RTS stock futures rose and OAO Mechel rebounded as better-than-forecast U.S. data signaled the world’s largest economy is weathering Europe’s debt crisis.
Futures on the dollar-denominated index expiring in March added 0.7 percent to 135,290 yesterday in New York as the Bloomberg Russia-US 14 Index of Russian companies traded in the U.S. rose 0.1 percent to 89.89. American depositary receipts of Mechel, Russia’s largest producer of coal for steelmakers, jumped the most in a month, creating the largest gap with its Moscow-traded shares since October.
Business activity in the U.S. expanded in December, prompting companies to boost employment. The Institute for Supply Management-Chicago Inc. reported its business barometer at 62.5 this month, exceeding the median forecast of 61 among economists surveyed by Bloomberg. A recovery in U.S. manufacturing may help to bolster the price of oil and gas, Russia’s largest export earners.
“Better-than-expected news out of the U.S. makes for a positive picture,” Alec Young, a global equity strategist at Standard & Poor’s in New York, said by phone yesterday. “Russia should participate in a global recovery in 2012 as a mild recession in Europe ends by the second half. We may be passing through the worst point of fear from an equity perspective.”
Italy sold yesterday 2.5 billion euros ($3.24 billion) of securities due in 2014 to yield 5.62 percent, down from 7.89 percent at the previous sale on Nov. 29, a sign of investor confidence.
Russian equities, Young said, may underperform peers in the run-up to the country’s March elections. Prime Minister Vladimir Putin has promised a fair contest in a bid to head off more demonstrations after at least 30,000 people rallied in Moscow on Dec. 24 over alleged ballot box fraud in a parliamentary vote.
The RTS Index in Moscow declined for a third day, dropping 1.2 percent to 1,365.13, while the 30-stock Micex Index rose 0.3 percent to 1,387.06. The RTS Volatility Index, which measures expected swings in the index futures, dropped for the 11th time in 12 days, falling 6.4 percent to 38.63 points. The Market Vectors Russia ETF, a U.S.-traded fund that holds Russian shares, declined for a fourth day, losing 0.1 percent to $26.24.
Mechel gained 5.8 percent to $8.36 in New York after shares in Moscow fell 0.7 percent to 254.10 rubles, or the equivalent of $7.92. One ADR represents one ordinary share.

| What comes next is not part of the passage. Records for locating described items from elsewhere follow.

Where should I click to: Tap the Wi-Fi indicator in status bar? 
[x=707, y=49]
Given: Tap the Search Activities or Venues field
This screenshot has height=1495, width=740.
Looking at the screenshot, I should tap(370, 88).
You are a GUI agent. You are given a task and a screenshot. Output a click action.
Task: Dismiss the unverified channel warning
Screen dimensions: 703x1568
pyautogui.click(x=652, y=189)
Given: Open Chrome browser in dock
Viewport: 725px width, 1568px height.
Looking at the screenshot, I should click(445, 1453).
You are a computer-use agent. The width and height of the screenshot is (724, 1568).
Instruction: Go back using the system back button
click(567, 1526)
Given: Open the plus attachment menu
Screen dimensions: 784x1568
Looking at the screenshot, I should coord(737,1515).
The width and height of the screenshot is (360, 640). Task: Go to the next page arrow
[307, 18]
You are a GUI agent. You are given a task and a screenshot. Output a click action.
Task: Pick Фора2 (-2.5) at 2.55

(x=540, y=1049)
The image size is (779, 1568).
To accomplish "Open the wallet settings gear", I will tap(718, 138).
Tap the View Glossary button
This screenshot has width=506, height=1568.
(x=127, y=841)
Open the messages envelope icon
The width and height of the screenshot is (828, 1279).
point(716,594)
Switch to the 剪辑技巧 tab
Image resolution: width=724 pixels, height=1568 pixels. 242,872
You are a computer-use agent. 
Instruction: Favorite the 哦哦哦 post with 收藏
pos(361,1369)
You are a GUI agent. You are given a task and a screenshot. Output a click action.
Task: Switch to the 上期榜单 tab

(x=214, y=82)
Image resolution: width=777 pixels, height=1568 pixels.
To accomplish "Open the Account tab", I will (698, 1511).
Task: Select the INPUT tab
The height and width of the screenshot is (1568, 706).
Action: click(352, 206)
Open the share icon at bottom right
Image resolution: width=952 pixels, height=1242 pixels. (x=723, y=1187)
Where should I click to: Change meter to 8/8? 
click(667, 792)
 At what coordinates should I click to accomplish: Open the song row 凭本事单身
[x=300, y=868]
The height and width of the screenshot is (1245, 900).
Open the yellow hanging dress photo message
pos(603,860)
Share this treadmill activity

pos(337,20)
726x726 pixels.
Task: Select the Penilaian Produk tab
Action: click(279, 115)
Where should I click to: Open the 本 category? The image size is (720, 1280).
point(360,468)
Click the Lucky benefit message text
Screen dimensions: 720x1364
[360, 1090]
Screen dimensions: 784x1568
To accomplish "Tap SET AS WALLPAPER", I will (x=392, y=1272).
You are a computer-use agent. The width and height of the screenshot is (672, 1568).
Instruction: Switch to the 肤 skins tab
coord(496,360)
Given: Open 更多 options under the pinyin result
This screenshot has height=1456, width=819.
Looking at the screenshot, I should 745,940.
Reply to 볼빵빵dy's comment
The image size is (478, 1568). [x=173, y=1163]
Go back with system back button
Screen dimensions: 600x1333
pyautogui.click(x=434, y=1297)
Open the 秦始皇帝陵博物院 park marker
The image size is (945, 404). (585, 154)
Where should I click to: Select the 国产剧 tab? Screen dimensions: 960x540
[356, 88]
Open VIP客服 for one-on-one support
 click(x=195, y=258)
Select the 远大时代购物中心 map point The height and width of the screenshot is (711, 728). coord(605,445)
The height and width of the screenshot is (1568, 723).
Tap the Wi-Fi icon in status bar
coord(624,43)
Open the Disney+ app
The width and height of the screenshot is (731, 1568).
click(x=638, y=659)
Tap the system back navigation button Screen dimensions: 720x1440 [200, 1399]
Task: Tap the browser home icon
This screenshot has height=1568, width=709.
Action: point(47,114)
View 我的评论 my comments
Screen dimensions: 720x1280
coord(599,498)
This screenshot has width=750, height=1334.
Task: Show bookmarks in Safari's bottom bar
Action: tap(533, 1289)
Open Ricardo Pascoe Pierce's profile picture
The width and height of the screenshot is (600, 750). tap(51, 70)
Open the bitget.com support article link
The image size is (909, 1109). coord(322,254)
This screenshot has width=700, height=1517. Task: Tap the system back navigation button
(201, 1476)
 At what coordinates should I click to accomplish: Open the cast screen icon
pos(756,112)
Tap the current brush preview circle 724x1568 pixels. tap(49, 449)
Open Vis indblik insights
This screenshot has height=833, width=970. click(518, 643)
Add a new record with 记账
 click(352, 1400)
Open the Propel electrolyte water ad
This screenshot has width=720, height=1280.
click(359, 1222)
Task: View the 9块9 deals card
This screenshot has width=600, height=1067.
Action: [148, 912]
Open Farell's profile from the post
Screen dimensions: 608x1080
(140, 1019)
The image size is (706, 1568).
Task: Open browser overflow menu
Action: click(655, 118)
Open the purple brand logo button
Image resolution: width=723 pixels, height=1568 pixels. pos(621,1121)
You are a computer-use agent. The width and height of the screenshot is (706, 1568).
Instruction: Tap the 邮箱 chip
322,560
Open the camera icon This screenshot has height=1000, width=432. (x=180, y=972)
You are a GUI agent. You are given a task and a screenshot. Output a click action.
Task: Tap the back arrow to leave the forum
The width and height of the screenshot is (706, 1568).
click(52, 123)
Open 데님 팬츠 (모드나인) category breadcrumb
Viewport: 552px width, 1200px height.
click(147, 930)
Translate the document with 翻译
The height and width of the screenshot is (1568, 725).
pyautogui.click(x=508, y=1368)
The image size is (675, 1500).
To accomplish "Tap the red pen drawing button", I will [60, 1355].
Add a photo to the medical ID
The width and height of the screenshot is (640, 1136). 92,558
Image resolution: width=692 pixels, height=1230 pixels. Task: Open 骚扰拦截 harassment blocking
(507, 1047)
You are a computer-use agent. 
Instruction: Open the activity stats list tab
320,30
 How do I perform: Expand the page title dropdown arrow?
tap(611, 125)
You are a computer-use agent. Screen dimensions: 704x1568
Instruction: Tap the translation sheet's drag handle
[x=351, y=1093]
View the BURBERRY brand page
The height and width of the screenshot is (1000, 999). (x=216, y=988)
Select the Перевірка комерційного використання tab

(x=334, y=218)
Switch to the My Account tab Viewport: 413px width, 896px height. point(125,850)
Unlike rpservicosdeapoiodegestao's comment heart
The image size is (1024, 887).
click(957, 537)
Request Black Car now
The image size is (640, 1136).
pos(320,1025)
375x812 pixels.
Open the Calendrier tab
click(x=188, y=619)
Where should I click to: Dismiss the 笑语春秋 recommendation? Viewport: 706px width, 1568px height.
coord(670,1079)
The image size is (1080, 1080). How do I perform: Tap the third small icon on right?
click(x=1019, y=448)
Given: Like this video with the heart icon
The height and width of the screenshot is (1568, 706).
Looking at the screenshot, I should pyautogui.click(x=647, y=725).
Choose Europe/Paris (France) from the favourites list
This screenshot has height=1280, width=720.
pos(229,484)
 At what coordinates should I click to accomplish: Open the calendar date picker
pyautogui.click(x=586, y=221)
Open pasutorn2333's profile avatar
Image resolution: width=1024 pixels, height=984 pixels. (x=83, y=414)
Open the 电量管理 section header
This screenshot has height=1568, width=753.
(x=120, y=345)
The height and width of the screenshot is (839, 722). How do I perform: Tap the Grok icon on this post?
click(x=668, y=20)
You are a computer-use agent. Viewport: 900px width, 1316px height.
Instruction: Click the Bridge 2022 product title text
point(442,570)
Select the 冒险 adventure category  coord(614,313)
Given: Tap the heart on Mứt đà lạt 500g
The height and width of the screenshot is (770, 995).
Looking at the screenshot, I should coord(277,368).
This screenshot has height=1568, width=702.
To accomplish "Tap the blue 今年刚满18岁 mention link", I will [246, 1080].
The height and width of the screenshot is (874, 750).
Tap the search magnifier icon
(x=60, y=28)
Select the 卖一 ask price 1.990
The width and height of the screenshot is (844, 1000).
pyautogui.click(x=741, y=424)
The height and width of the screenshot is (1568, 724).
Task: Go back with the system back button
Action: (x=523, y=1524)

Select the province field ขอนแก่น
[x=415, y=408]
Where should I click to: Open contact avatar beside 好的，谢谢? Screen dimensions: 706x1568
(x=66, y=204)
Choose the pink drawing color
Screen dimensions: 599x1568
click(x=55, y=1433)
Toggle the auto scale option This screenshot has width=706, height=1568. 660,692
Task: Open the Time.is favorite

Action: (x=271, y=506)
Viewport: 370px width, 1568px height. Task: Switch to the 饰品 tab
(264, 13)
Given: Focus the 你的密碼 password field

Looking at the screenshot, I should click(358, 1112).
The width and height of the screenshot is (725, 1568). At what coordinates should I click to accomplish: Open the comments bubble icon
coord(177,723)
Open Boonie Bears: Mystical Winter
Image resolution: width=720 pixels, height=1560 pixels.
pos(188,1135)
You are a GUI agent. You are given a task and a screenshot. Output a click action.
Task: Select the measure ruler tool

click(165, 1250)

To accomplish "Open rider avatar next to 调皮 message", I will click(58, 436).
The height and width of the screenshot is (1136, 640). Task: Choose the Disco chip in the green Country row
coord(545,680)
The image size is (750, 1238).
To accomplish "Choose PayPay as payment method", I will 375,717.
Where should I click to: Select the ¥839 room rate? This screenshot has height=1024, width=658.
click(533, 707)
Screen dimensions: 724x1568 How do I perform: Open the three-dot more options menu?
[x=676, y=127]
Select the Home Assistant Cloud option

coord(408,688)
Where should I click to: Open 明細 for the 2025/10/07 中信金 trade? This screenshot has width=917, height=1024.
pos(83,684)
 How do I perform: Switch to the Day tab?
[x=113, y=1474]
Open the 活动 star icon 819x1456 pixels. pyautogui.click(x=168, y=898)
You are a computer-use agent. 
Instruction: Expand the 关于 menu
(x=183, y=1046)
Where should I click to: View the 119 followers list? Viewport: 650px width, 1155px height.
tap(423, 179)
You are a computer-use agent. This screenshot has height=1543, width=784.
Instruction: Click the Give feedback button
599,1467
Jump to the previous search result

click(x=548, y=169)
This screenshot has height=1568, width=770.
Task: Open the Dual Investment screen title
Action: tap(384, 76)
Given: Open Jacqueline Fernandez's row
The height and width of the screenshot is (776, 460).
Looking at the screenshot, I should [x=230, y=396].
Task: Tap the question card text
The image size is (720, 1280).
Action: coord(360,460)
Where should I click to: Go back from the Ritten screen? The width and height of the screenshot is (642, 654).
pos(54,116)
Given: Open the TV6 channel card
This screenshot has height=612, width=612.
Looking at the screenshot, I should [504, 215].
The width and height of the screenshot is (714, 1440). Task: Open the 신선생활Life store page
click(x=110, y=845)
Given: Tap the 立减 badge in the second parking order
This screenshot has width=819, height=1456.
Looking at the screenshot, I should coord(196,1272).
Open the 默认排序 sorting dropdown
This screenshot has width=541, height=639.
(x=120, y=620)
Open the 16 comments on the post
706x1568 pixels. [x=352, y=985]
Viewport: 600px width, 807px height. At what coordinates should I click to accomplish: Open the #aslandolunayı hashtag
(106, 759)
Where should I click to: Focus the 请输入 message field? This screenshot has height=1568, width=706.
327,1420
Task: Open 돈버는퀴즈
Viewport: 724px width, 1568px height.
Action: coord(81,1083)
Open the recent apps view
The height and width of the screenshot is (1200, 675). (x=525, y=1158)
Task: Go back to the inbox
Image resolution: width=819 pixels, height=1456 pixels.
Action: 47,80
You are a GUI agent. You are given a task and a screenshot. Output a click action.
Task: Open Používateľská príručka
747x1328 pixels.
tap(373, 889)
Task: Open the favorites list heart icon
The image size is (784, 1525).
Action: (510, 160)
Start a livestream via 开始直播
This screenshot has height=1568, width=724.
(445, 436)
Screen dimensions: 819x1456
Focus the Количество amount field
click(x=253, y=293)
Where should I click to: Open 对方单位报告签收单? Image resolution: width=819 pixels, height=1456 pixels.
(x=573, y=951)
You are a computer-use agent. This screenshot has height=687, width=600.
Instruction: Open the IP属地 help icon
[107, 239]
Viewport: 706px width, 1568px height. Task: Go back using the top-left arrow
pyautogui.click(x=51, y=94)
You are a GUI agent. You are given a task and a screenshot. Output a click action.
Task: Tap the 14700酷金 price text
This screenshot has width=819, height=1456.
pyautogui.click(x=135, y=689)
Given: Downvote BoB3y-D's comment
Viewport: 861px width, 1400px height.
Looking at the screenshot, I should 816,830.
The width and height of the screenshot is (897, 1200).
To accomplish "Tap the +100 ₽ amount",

Mechel’s ADRs closed at the largest premium to the Moscow stock since Oct. 30.
OAO GMK Norilsk Nickel rose 2.3 percent in New York to $15.36 as nickel gained 1.6 percent to $18,195 a ton on the London Metal Exchange and Russia’s largest miner said it plans to increase capital spending to more than $3 billion in 2012. Norilsk shares added 2.9 percent on the Micex to 4,925 rubles, or $153.60. One ADR represents one-tenth of an ordinary share.
Standard & Poor’s GSCI index of 24 raw materials rose 0.1 percent as copper futures for March delivery climbed for the first time in three days after pending sales of U.S. homes rose than forecast in November. Copper traded on the Comex in New York settled at $3.37 a pound, a gain of 0.4 percent.
The Standard & Poor’s 500 Index advanced 1.1 percent to 1,263.02 as U.S. jobless claims dropped to a three-year low. The four-week moving average for claims, a less volatile measure than the weekly figures, dropped to 375,000 last week, the lowest level since June 2008, Labor Department figures showed yesterday in Washington.
The Micex has lost 18 percent in 2011 and trades at 4.9 times analysts’ earnings estimates for member companies. That compares with an 18 percent slide for Brazil’s Bovespa index, which trades at 10 times estimated earnings, according to data compiled by Bloomberg. The Shanghai Composite Index trades at 10.5 times estimated earnings, and the BSE India Sensitive Index has a ratio of 13.5.